◆ RECORDS FOR THIS EXERCISE ◆
:::::

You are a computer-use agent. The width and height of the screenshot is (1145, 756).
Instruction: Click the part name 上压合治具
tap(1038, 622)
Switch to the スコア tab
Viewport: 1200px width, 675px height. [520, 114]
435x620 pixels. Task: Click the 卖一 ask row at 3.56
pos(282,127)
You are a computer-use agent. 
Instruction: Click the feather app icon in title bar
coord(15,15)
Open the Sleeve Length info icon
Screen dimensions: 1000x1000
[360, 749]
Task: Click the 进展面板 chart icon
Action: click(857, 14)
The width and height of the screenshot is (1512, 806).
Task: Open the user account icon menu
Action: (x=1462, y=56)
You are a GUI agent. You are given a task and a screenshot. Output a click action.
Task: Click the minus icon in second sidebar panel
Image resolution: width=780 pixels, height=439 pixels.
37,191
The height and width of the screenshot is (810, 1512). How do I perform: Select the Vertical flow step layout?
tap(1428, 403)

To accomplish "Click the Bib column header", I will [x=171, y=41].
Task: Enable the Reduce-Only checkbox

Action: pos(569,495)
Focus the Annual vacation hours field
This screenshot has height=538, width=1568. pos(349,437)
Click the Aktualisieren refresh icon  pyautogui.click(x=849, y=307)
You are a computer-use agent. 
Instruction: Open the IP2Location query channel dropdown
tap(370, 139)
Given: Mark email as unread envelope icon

:::::

◆ REQUIRED ACTION ◆
With both ends included, please retype exactly the lines from the line containing "Instruction: Click the feather" to the final line of the data.

◆ SOLUTION TO THIS PROBLEM ◆
Instruction: Click the feather app icon in title bar
coord(15,15)
Open the Sleeve Length info icon
Screen dimensions: 1000x1000
[360, 749]
Task: Click the 进展面板 chart icon
Action: click(857, 14)
The width and height of the screenshot is (1512, 806).
Task: Open the user account icon menu
Action: (x=1462, y=56)
You are a GUI agent. You are given a task and a screenshot. Output a click action.
Task: Click the minus icon in second sidebar panel
Image resolution: width=780 pixels, height=439 pixels.
37,191
The height and width of the screenshot is (810, 1512). How do I perform: Select the Vertical flow step layout?
tap(1428, 403)

To accomplish "Click the Bib column header", I will [x=171, y=41].
Task: Enable the Reduce-Only checkbox

Action: pos(569,495)
Focus the Annual vacation hours field
This screenshot has height=538, width=1568. pos(349,437)
Click the Aktualisieren refresh icon  pyautogui.click(x=849, y=307)
You are a computer-use agent. 
Instruction: Open the IP2Location query channel dropdown
tap(370, 139)
Given: Mark email as unread envelope icon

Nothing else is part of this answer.